Let’s normalize renting – Canada’s obsession with homeownership hurts the economy
Along with the certainty of death and taxes, a growing number of Canadians are pencilling in a third fate: renting. In the post-Great Recession years that have framed my adulthood, home ownership has shifted from an inevitable milestone my peers and I took for granted to an opportunity stretching further from our grasp.
By not only normalizing but embracing renting we can redefine what it means to live in Canada. This alone won’t solve housing gaps and spur necessary construction, but shifting public sentiment can offer an impetus for that necessary journey. More importantly, we can unlock economic gains that are currently sidelined.
On a larger scale, changing our perspective on renting can have economic effects far beyond individuals and families.

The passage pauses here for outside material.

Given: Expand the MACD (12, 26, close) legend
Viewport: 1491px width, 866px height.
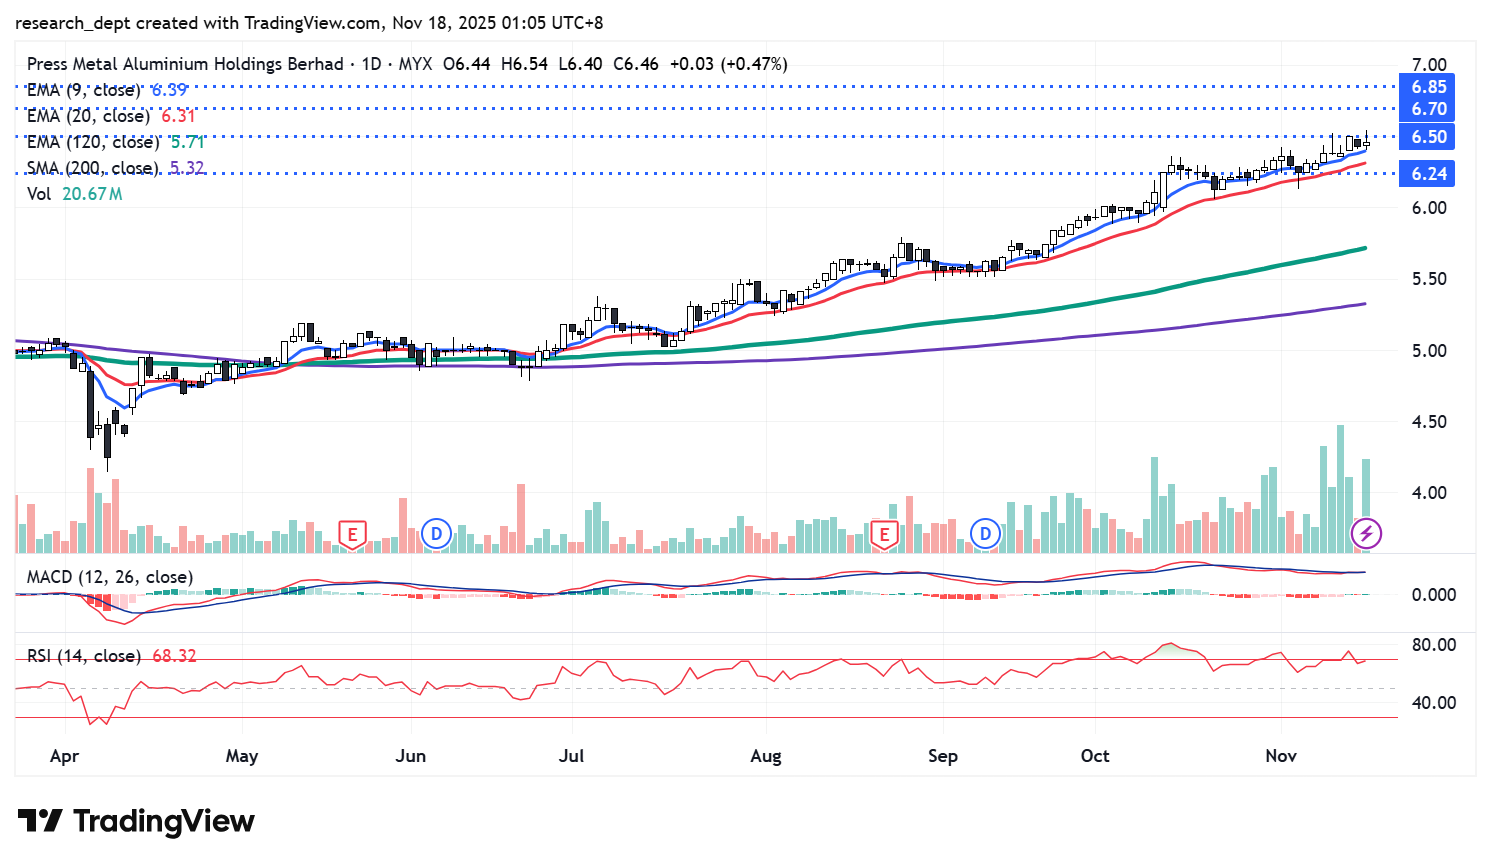Looking at the screenshot, I should [x=109, y=577].
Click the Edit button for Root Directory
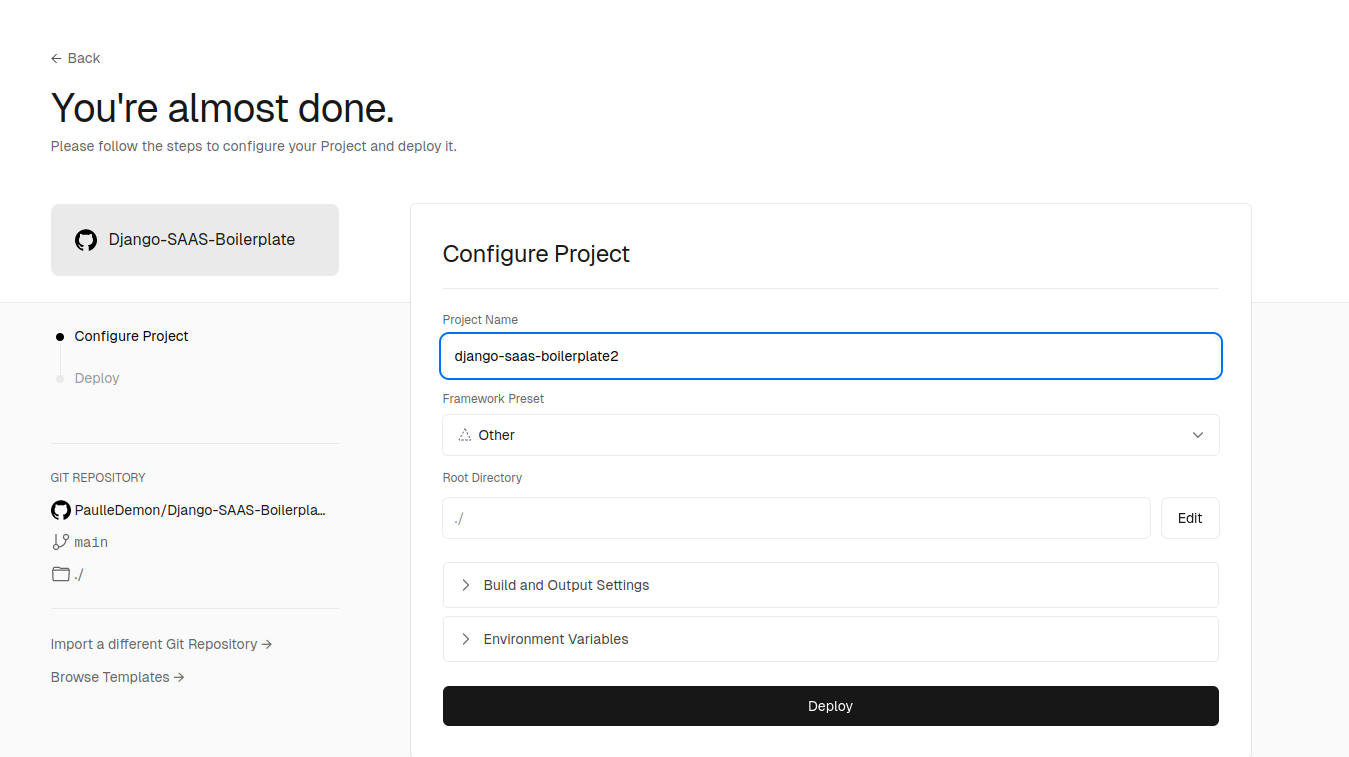Screen dimensions: 1349x757 pos(1189,517)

Researchers Chang-Tai Hsieh and Enrico Moretti estimate that between 1964 and 2009, U.S. GDP could have been 13.5-per-cent higher if not for “increased constraints to housing supply in high productivity cities.”
Companies prize this too. When Toronto bid for the 50,000-employee Amazon HQ2 – the second headquarters of the e-commerce giant – housing availability was seen as one of its biggest deficiencies by critics and boosters alike. Then-mayor John Tory told the media as much, recalling that in a meeting with Silicon Valley businesspeople, the first questions he was asked were about housing supply.